■ **PAGE TEXT**
--- BEGIN ---

EDITOR’S NOTE: Here’s an installment from Tillamook County State Representative Cyrus Javadi’s Substack blog, “A Point of Personal Privilege,” Oregon legislator and local dentist. Representing District 32, I focus on practical policies and community well-being. This space offers insights on state issues, reflections on leadership, and stories from the Oregon coast, fostering thoughtful dialogue.

By Cyrus Javadi, State Representative District 32

(SubStack – Jan 23, 2025)

What’s more expensive than college tuition and just as hard to find? Reliable childcare in Oregon. For working parents, especially on the coast, the struggle isn’t just real—it’s overwhelming. And the ripple effects are hitting everyone, from local businesses to the state’s bottom line.

It’s been a busy first week back in the Capitol as we kicked off the 2025 Legislative Session. Lawmakers have hit the ground running, tackling a range of pressing issues. One big area of discussion? The impact the lack of childcare is having on Oregonians. This isn’t just a personal struggle for families—it’s an economic challenge that’s shaping the state’s workforce and productivity.


The Backbone of Oregon’s Workforce

Here’s a question for you: how do you build a thriving economy when parents can’t work? Short answer: you don’t. Affordable, reliable childcare is more than a convenience—it’s the backbone of a functioning workforce. And yet, in Oregon, that backbone is breaking under the weight of rising costs, limited access, and policy gaps that leave families, particularly women and low-income households, to pick up the pieces.

So, let’s talk about the ripple effect this childcare crisis has on the broader workforce and why solving it could be Oregon’s golden ticket to a stronger, more equitable economy. And let’s bring it home—right here. To life on the coast.

 


A Crisis Bigger Than Playroom Tantrums

Picture this: just about 62% of kids under six in Oregon live in households where all the parents are employed. Great, right? That means parents have jobs and income. But here’s the twist—there are only enough childcare slots for 22% of those kids. Yep, 22%. Families are left scrambling for options, and for many, there aren’t any.

It gets worse in rural areas, like Tillamook and Clatsop Counties, where childcare deserts stretch wider than a Sunday drive down Highway 101. Working parents along the coast often find themselves with even fewer options than families in urban areas. And, hold your hat, because if by some miracle you do find a spot, the cost might knock the wind out of you. Infant care in Oregon costs over $15,000 a year on average. For low-income families in coastal communities, that’s 34% of their household income. Just for context, the federal government’s benchmark for “affordable” childcare is 7% of income.

--- END ---

■ **DIRECTIVE 1**
According to the post on Oregon childcare, what is the average yearly cost of infant care in Oregon?
■ **DIRECTIVE 2**
Write the next part of the post on Oregon childcare, picking up after its final sentence about the federal benchmark for affordable childcare.

■ **ROWS**
--- BEGIN ---

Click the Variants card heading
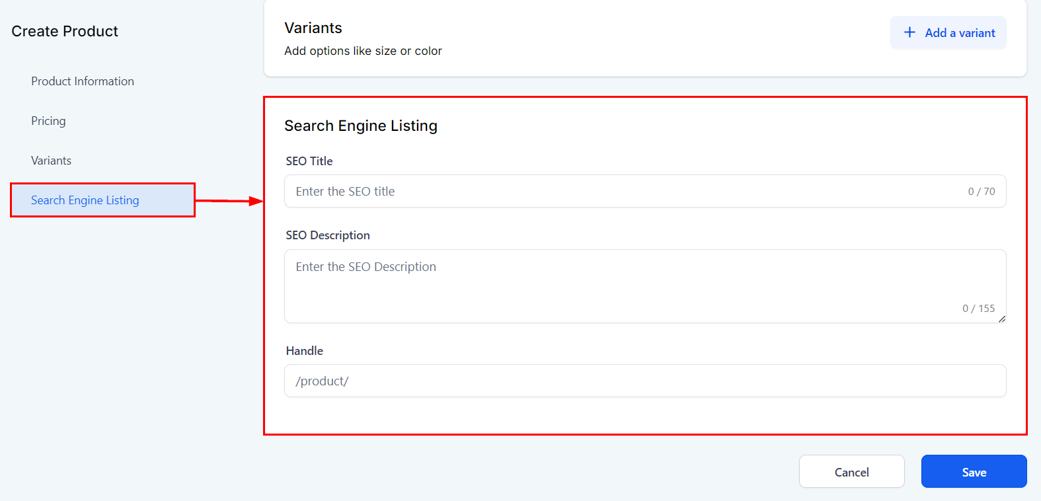Image resolution: width=1041 pixels, height=501 pixels. click(313, 28)
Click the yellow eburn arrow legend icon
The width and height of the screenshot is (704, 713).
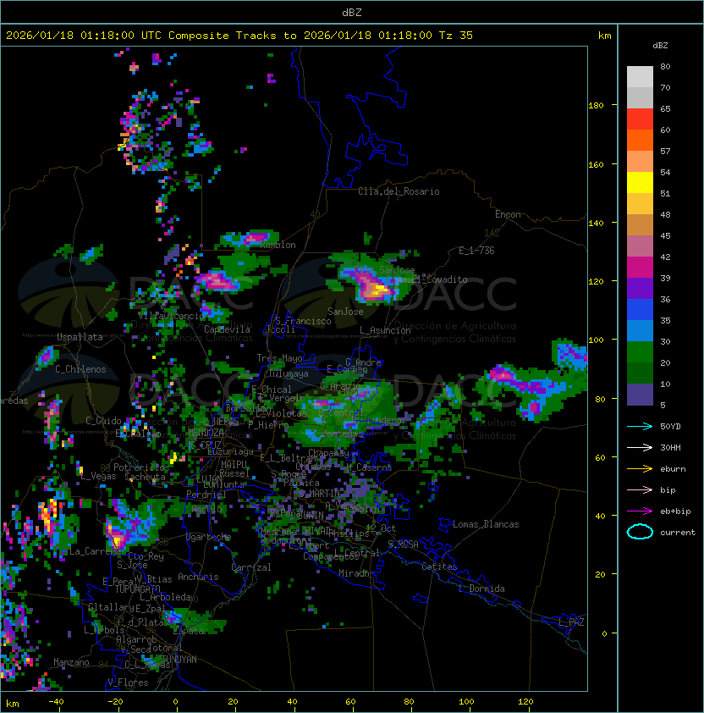point(640,469)
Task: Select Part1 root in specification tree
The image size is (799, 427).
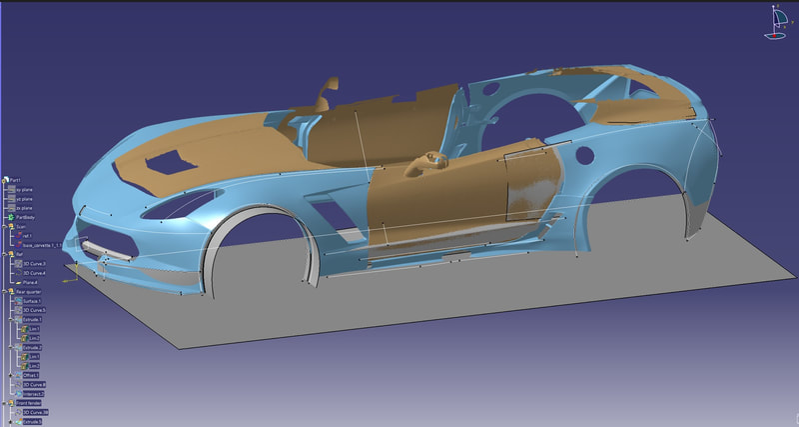Action: point(15,178)
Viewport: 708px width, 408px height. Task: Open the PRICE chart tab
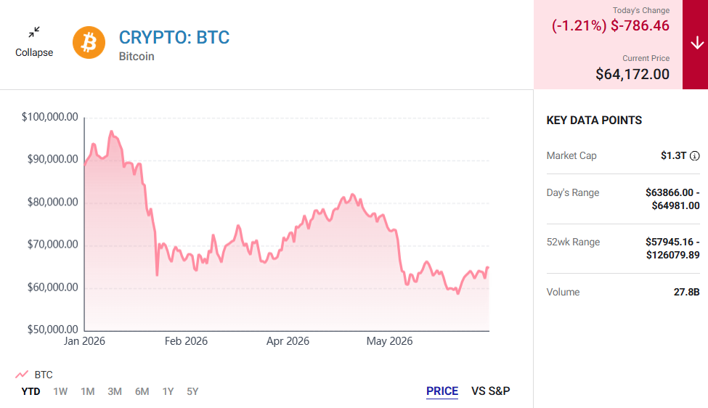tap(442, 391)
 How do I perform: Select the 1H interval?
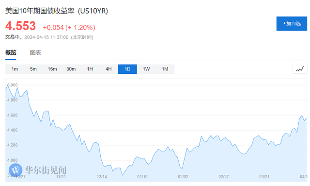pos(90,69)
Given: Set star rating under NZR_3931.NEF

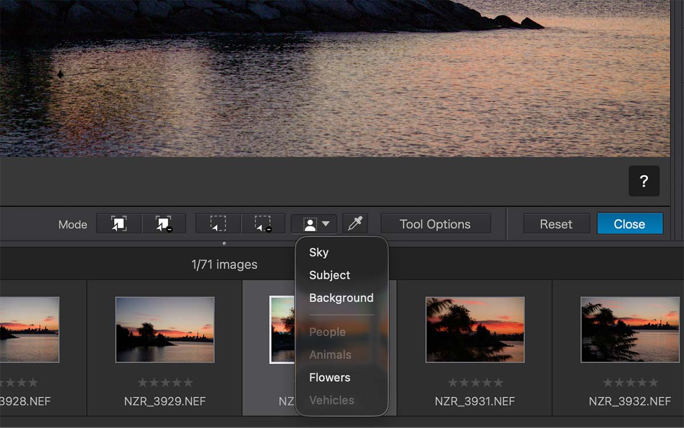Looking at the screenshot, I should 475,382.
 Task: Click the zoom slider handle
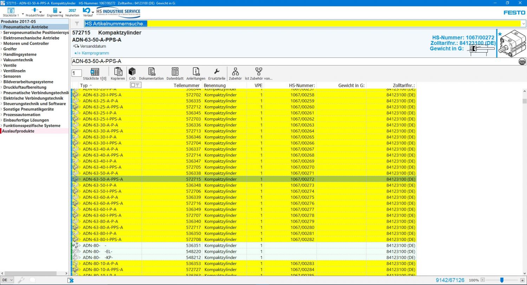click(x=502, y=280)
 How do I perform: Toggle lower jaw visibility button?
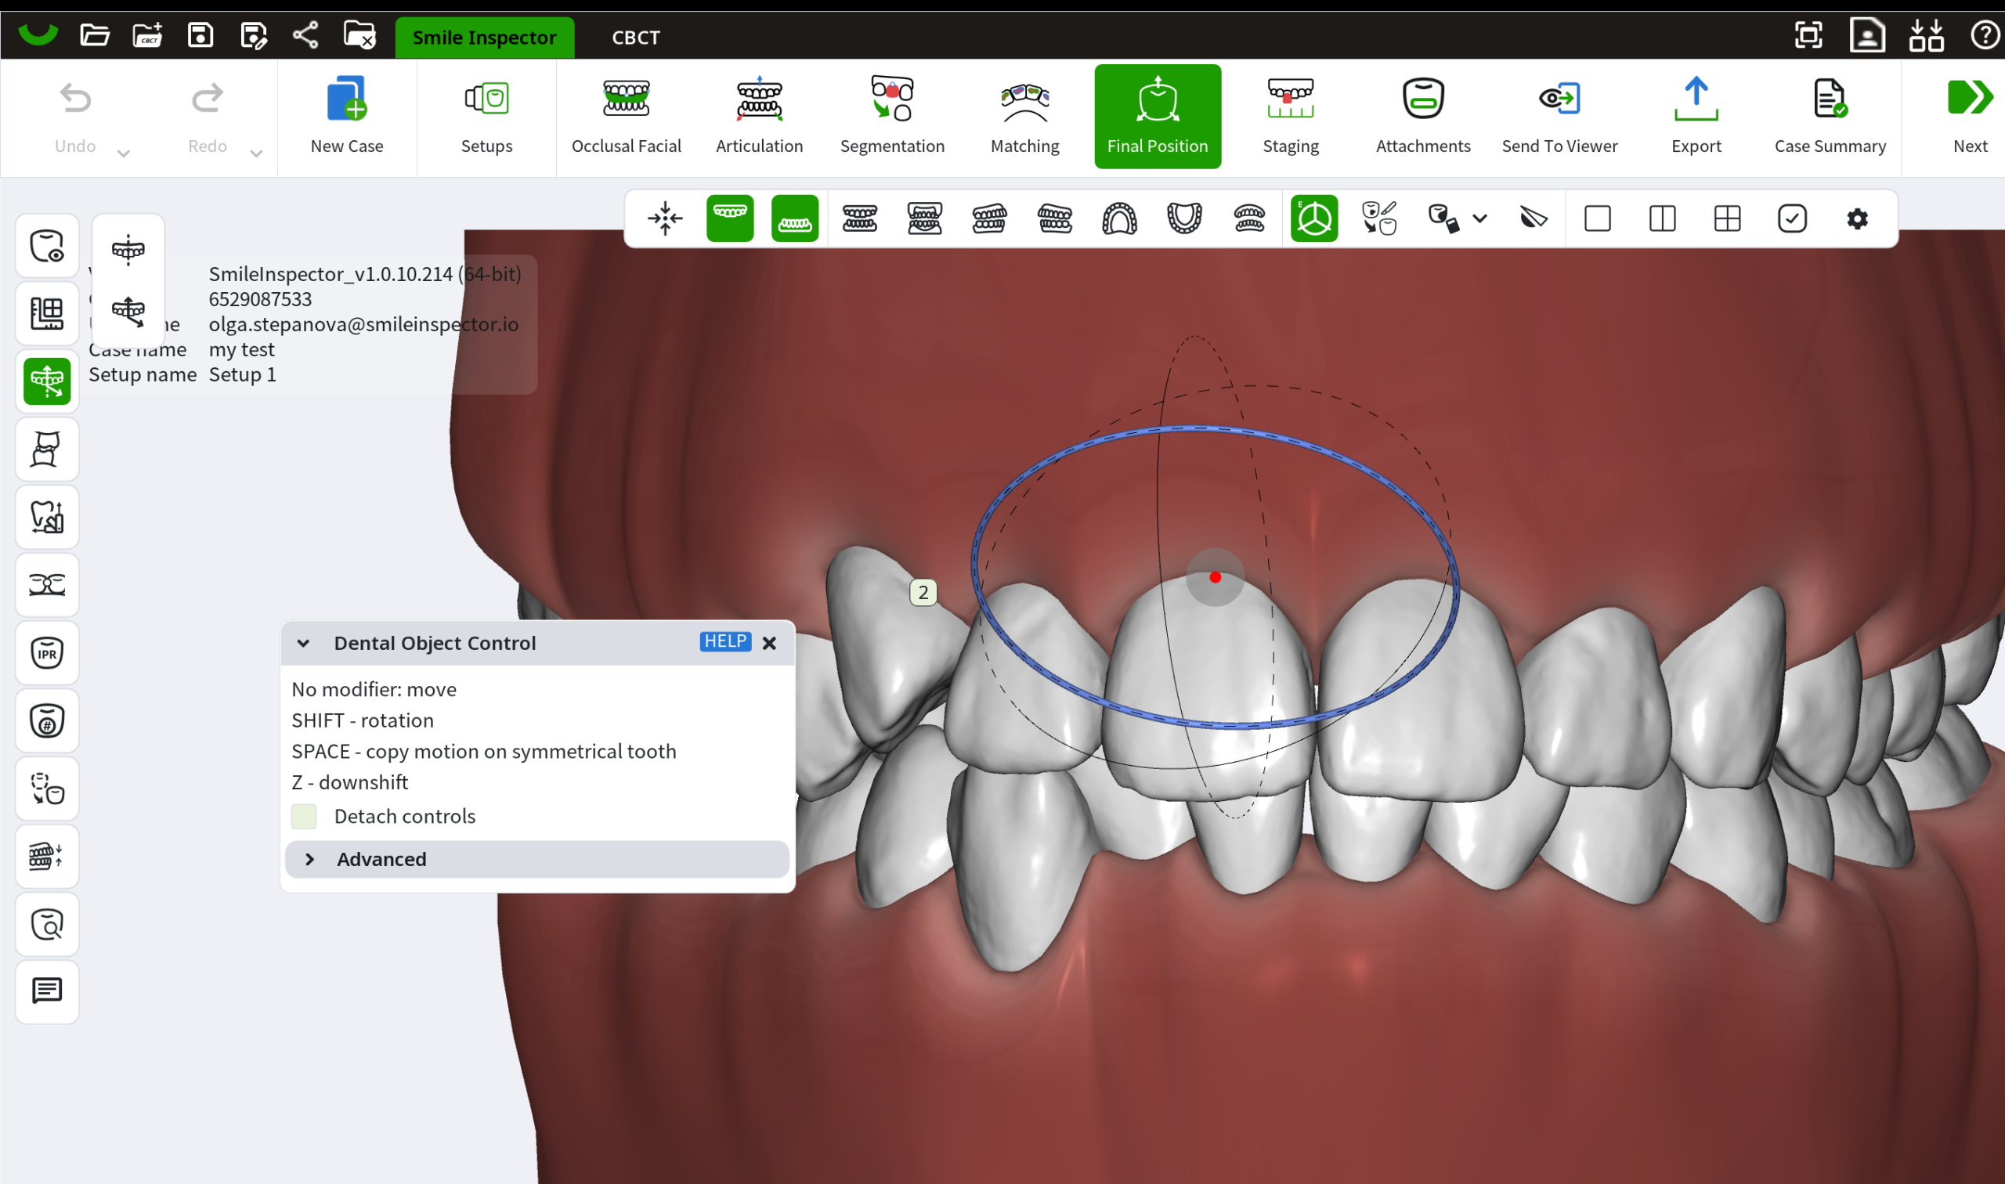tap(795, 218)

--- END ---

■ **EXERCISE ANSWER 1**
Over $15,000 a year.

■ **EXERCISE ANSWER 2**
Consider this: the annual cost of childcare often rivals or exceeds the cost of tuition at Oregon State University (OSU). For in-state students, OSU’s tuition for a year of undergraduate studies is around $23,000—which, is many cases is less than the average cost of infant care in the state. This makes the comparison even starker for families on the coast, where wages are lower, and options are fewer. Imagine telling a parent that putting their toddler in daycare costs more than sending their older child to a respected university. It’s no wonder families are struggling.


Who’s Paying the Price? (Spoiler: It’s Women)

Now let’s get real. When childcare isn’t an option, guess who steps back from the workforce? Women. In Oregon, moms with young kids are almost 25% less likely to work compared to dads in the same boat. See, it’s not just a “family issue”; it’s a systemic roadblock keeping women out of the labor market.

For families in Tillamook and Clatsop Counties, where tourism, fishing, and small business drive the local economy, this problem, again, hits especially hard. Many mothers in these communities take on seasonal or part-time work to make ends meet, but without reliable childcare, even these jobs can become impossible to maintain. For low-income families, the choices are even grimmer: work fewer hours, pay outrageous childcare costs, or quit altogether.

And that choice comes with consequences. A 2022 report from ReadyNation estimates the childcare crisis costs Oregon’s economy $1.1 billion annually.

That’s billion—with a “B”—in lost income, employer productivity, and tax revenue:

  • $622 million in lost family income because parents can’t work full-time.
  • $304 million in lost productivity from absenteeism and turnover.
  • $174 million in tax revenue we could desperately use for, oh, I don’t know, literally everything else.

Childcare as Oregon’s Economic Rocket Booster

Here’s the thing: fixing this isn’t just good for families—it’s an economic no-brainer. Studies show every dollar invested in childcare returns $2 to $4 in economic benefits. That’s because when parents can work, everyone wins—more income, more spending, less reliance on public assistance.

For coastal counties like Tillamook and Clatsop, the benefits would be even more pronounced. Imagine what a surge in workforce participation could mean for small businesses, tourism, and industries like fishing and forestry. These aren’t just numbers; they’re local livelihoods, family-owned businesses, and the vibrancy of our coastal towns.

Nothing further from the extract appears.